Test Kitchen video tips: Quinoa 101

Quinoa is a South American grain-like crop that is increasingly becoming popular in North American cuisine. While the leaves of the quinoa (pronounced KEEN-wah) plant can be cooked as a potherb, the seeds, or "grains" (while quinoa is not a true cereal, its seeds resemble and are similarly used like grains), of the plant are probably most commonly found (grains can be found at most major grocery stores), and can be cooked like rice, added to soups and stews, even popped.

Before cooking with quinoa, be sure to rinse the grains under running water; they are coated with sapopins (defensive compounds) that can give a finished dish a bitter taste if the seeds aren't rinsed before using.

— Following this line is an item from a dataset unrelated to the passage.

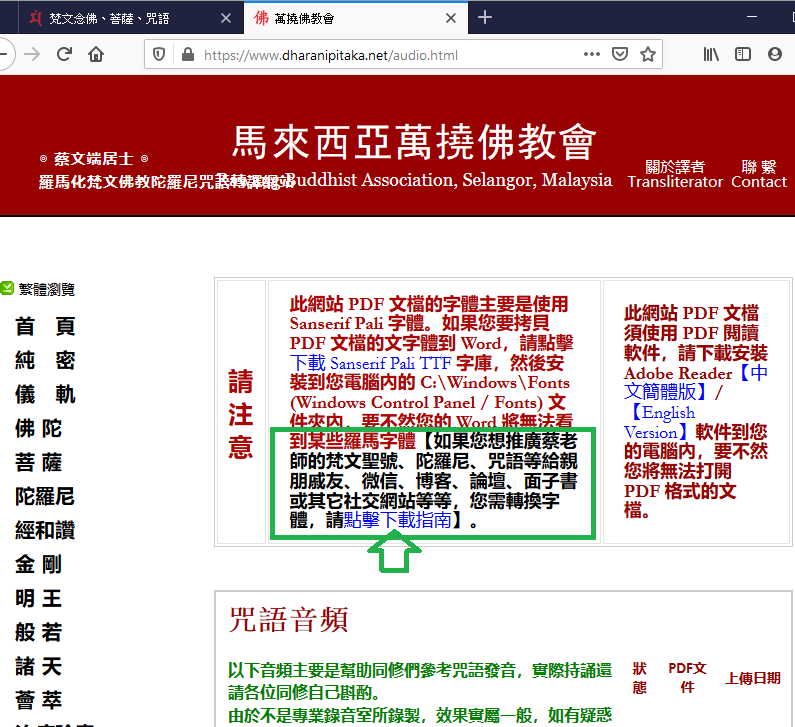The image size is (795, 727).
Task: Open tracking protection shield icon
Action: click(159, 55)
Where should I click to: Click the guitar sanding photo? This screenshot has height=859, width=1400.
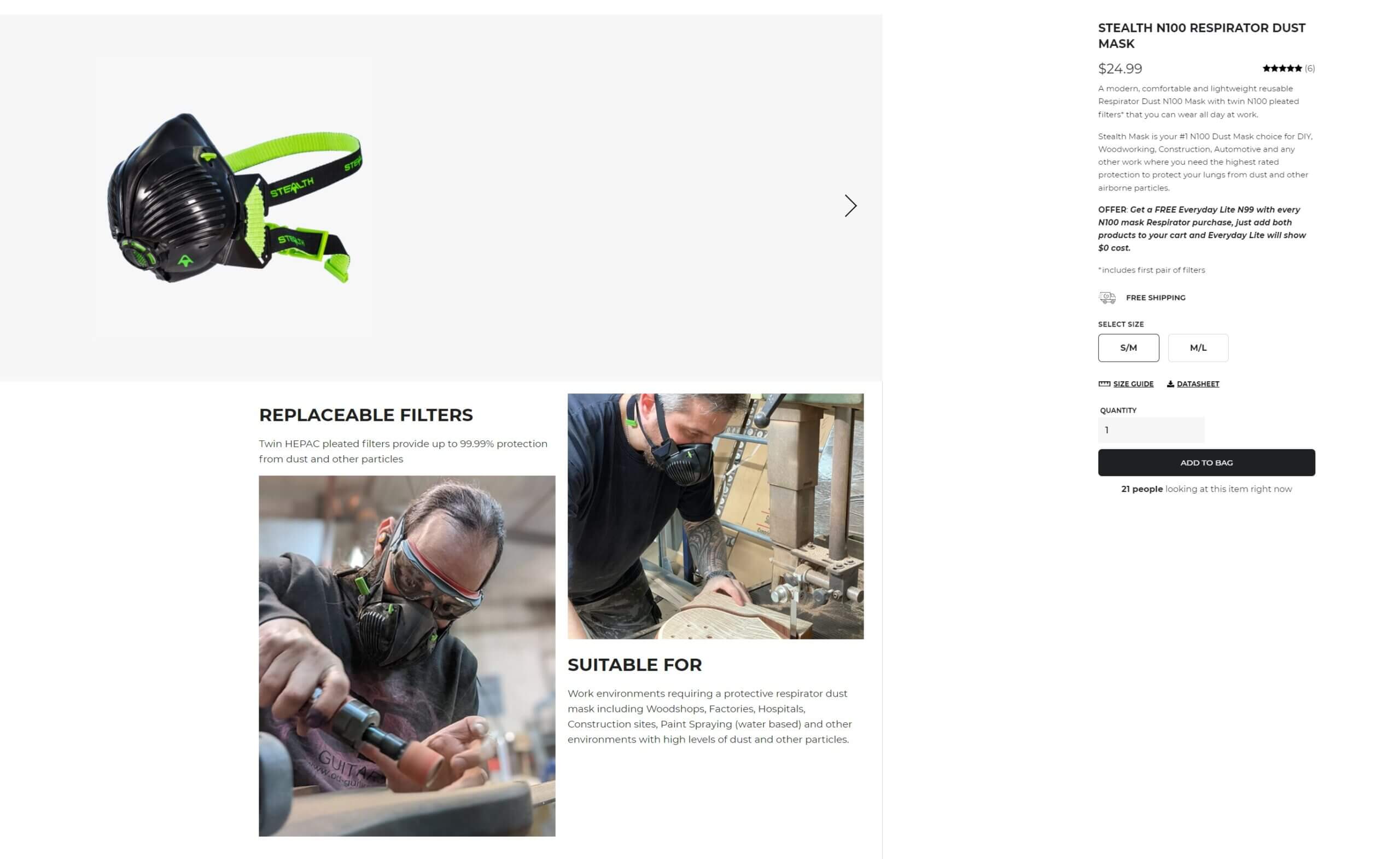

For extra depth of flavor, try toasting the quinoa before cooking it. After rinsing the grains, dry them in a towel, then toast them briefly in a dry skillet until they color slightly and have a nutty aroma.

If you've never cooked quinoa before, the grains can be added to a variety of dishes, are easy to use and cook up quickly. Place the rinsed grains in boiling water (1 part seeds to 2 parts water) and cook until the quinoa is translucent and tender and the germ has spiraled out from the grain, 12 to 15 minutes (be careful not to overcook). Add the drained quinoa to salads, or flavor and serve as a side dish.

For some recipe ideas, continue reading after the jump.

If you have any kitchen tips or questions you'd like me to explore, leave a comment below or email me at noelle.carter@latimes.com.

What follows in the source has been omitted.